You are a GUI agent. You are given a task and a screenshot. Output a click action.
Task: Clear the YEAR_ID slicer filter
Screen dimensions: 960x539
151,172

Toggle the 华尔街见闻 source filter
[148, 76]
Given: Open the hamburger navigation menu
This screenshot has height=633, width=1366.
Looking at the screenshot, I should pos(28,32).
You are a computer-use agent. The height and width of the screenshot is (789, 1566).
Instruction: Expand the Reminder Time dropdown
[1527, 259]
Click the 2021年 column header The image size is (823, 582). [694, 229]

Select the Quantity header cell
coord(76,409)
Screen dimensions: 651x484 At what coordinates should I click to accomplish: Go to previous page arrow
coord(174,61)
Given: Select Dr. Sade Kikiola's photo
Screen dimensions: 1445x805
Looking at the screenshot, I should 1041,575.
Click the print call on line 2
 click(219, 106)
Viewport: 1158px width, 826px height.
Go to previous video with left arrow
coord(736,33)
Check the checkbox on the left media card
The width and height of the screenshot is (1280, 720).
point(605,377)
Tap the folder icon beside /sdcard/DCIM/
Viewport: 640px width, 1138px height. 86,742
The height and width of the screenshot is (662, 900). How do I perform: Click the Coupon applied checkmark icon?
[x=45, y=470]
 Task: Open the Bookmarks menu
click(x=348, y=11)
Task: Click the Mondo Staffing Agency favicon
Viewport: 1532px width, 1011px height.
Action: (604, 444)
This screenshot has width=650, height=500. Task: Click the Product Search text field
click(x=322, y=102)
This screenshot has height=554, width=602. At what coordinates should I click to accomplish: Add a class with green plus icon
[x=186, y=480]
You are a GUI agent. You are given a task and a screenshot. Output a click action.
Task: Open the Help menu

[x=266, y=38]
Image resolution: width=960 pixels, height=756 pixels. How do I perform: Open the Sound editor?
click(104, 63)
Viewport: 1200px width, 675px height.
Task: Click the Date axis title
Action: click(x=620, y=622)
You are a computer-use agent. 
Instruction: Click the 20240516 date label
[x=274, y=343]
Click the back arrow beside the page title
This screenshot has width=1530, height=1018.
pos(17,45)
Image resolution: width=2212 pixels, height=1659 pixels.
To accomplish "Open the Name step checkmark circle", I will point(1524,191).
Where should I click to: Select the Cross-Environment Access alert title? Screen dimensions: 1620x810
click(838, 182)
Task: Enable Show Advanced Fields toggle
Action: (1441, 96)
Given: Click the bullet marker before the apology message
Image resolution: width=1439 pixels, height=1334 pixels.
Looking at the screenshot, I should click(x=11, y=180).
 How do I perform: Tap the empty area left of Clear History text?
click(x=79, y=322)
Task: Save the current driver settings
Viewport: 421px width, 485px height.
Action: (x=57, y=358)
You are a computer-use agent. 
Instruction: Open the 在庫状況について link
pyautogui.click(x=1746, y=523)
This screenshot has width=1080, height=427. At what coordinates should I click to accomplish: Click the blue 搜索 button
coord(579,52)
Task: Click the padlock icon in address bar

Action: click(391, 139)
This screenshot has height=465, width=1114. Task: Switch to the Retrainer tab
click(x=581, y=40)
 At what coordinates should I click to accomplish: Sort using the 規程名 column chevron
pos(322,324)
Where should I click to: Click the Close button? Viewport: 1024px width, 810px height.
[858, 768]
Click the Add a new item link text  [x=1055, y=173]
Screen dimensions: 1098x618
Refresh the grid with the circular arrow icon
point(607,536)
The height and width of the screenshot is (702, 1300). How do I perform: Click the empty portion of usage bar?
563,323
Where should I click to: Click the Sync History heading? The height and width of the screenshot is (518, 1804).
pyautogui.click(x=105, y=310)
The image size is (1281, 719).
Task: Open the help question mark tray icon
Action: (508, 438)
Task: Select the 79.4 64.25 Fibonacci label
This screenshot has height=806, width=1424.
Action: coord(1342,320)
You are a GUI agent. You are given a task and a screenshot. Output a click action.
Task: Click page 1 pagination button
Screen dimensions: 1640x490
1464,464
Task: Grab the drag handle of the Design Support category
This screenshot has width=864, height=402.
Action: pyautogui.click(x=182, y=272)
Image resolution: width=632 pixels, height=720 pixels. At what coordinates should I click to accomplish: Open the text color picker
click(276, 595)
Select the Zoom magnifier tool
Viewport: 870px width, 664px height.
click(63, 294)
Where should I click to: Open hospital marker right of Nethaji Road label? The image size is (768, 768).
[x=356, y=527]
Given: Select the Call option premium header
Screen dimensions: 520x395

- Exercise details:
From the material above, set down exactly the lines starting at the one with "Where should I click to: Select" and ending at the one with "Task: Save the current driver settings", end lines included.

- Answer below:
Where should I click to: Select the Cross-Environment Access alert title? Screen dimensions: 1620x810
click(838, 182)
Task: Enable Show Advanced Fields toggle
Action: (1441, 96)
Given: Click the bullet marker before the apology message
Image resolution: width=1439 pixels, height=1334 pixels.
Looking at the screenshot, I should click(x=11, y=180).
 How do I perform: Tap the empty area left of Clear History text?
click(x=79, y=322)
Task: Save the current driver settings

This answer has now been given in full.